WF: We were trying to think of solutions that would help us in the long-term. We tried to imagine how our customers might want to engage with Boxed five or 10 years from now. The more we thought about it, we said, “what if the best solution supported a way for shoppers not to engage with us at all?”
We thought along the lines of how we engage with utilities. Other than reporting an outage or paying a bill, those customer relationships are autonomous. This lead us to use machine learning to put the ordering process on auto-pilot. The end goal was to create a solution that enables customers to automatically replenish their most-used merchandise — snacks, paper goods, etc. — before the run out.
CSA: Tell us more about your specific solution?
WF: The solution we created is called Smart Stock Up, and it will be available to shoppers on Friday, August 4. While we are not quite at the automated replenishment level, Smart Stock Up is a good first step. We use machine learning to understand shoppers’ most used items — and when they will run out — and push out an email that reveals the merchandise that we think they are running low on.

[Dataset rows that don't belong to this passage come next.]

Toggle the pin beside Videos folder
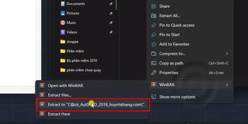248x124 pixels. [111, 32]
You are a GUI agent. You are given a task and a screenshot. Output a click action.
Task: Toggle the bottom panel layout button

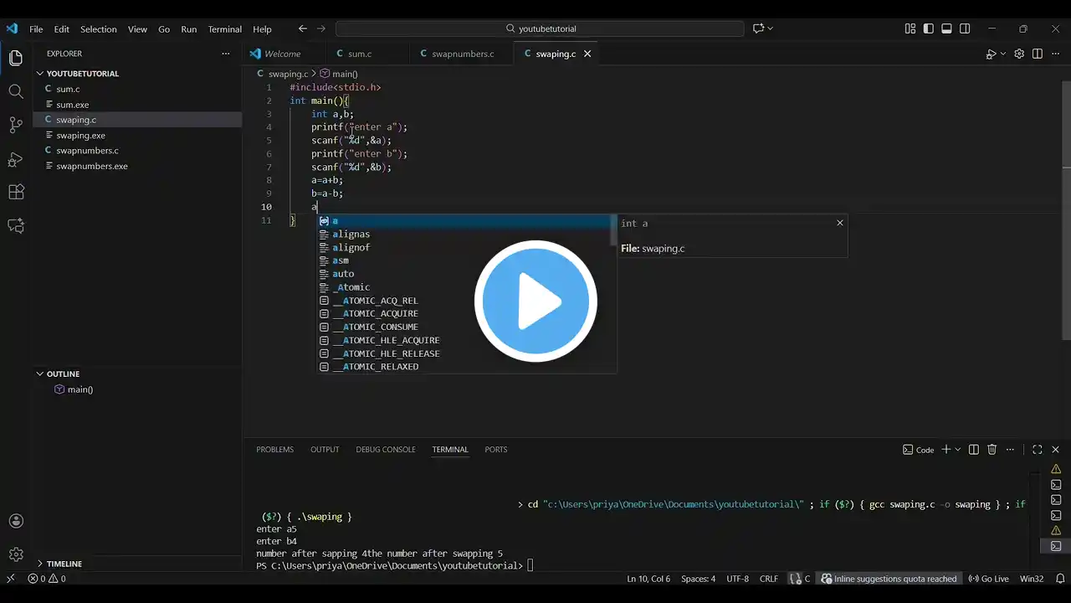[x=946, y=28]
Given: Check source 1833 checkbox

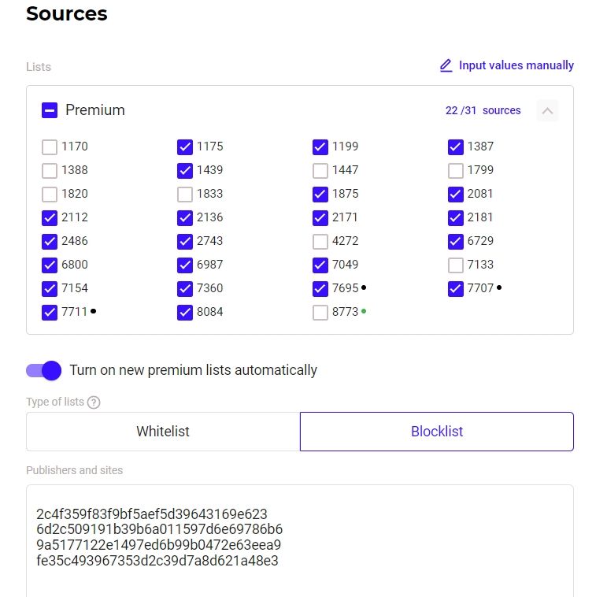Looking at the screenshot, I should tap(185, 194).
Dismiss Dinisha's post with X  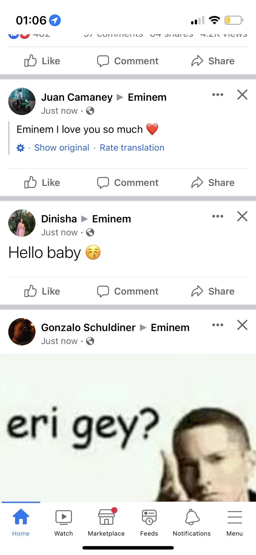pos(242,216)
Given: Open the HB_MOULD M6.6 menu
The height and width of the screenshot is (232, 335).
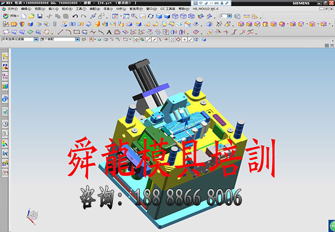Looking at the screenshot, I should point(206,9).
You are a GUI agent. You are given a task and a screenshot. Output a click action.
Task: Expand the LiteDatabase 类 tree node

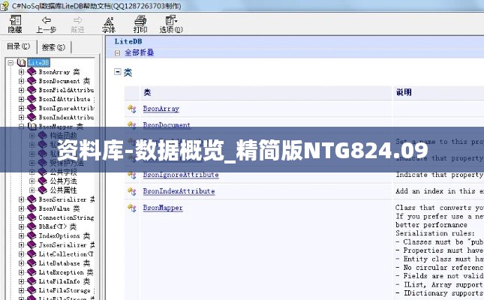pos(22,263)
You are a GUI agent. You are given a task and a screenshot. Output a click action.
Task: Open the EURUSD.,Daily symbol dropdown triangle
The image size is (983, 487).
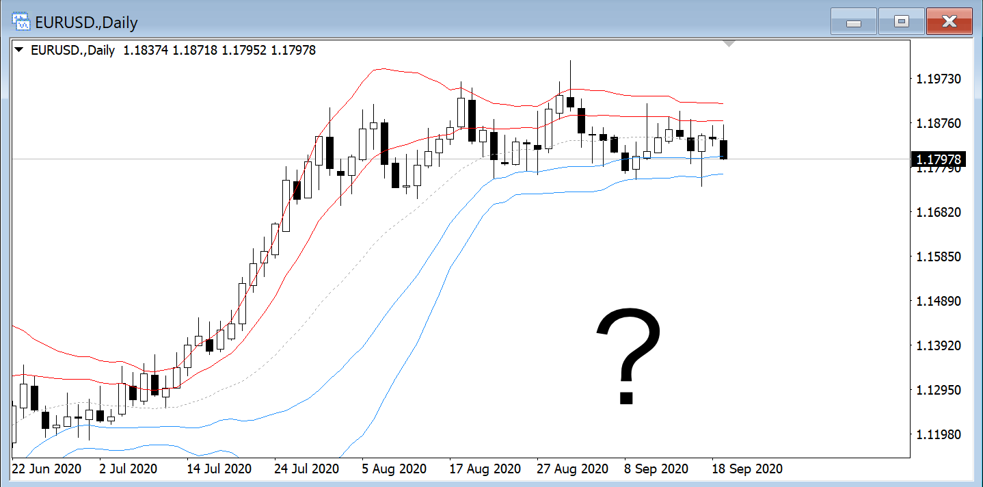[19, 50]
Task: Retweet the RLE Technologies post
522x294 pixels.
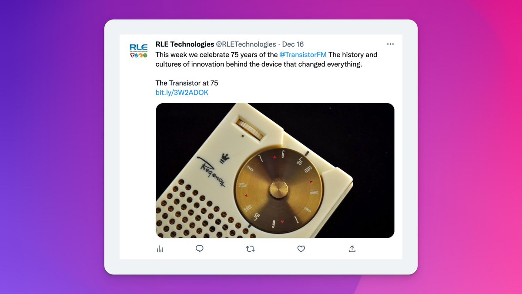Action: click(251, 249)
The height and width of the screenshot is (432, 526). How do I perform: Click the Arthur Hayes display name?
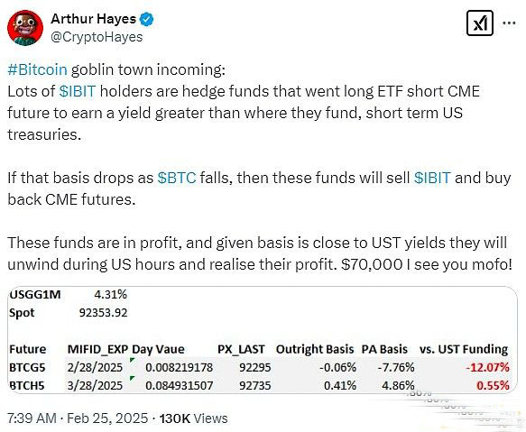click(93, 19)
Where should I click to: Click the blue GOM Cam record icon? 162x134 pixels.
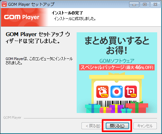(x=117, y=92)
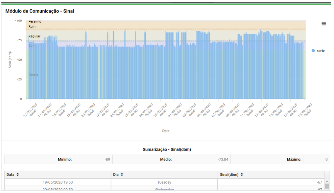Select the 19/05/2020 19:50 table cell
Screen dimensions: 334x193
coord(58,182)
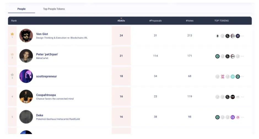Screen dimensions: 259x139
Task: Sort by the #DAOs column header
Action: [121, 21]
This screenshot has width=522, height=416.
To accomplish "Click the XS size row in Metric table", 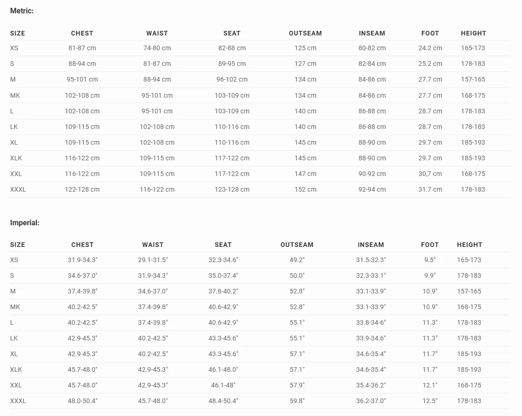I will coord(260,48).
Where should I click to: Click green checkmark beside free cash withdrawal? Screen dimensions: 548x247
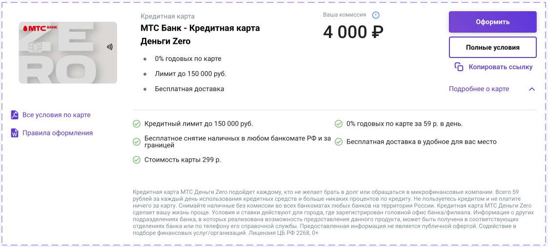pos(137,142)
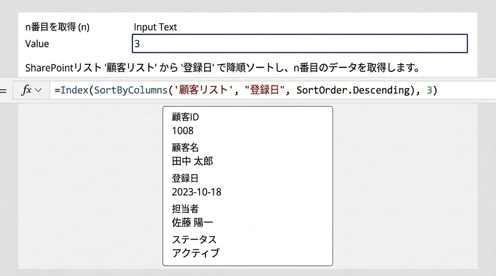Click the ステータス field label
496x276 pixels.
(x=194, y=239)
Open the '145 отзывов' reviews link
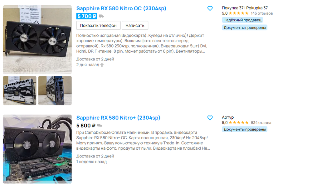Screen dimensions: 312x185 pyautogui.click(x=262, y=13)
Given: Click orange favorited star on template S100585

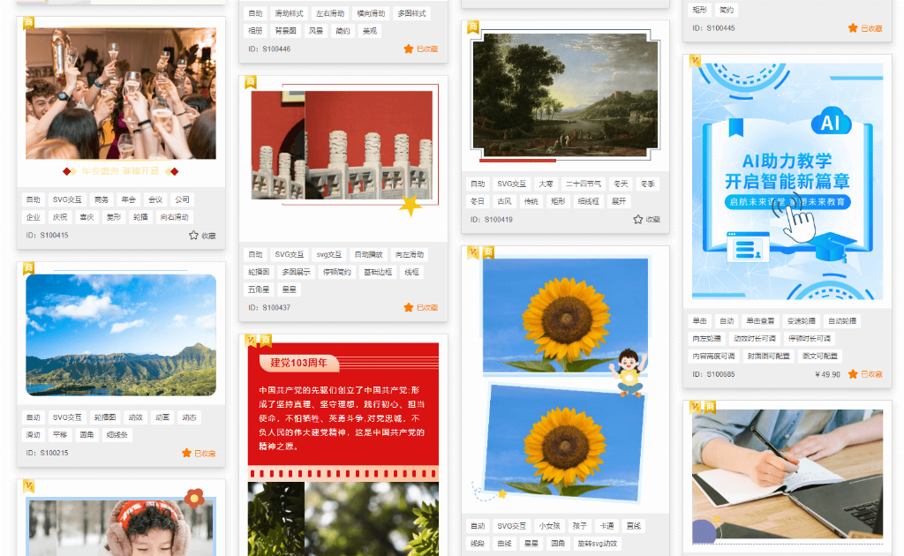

On average, the list will contain 10 items, giving them a good jump start to building their basket. If they agree, customers click on a link that directs them to our site. Here, they can add the merchandise to their cart, and either continue shopping or proceed directly to checkout.
CSA: Are you offering something similar for business customers?
WF: We are piloting a second service among select business partners, called Concierge. It differs from Smart Stock Up in a couple of ways, including that it is an opt-in program, and is fully automated. It is also a two-pronged approach that focuses on replenishment and discovery.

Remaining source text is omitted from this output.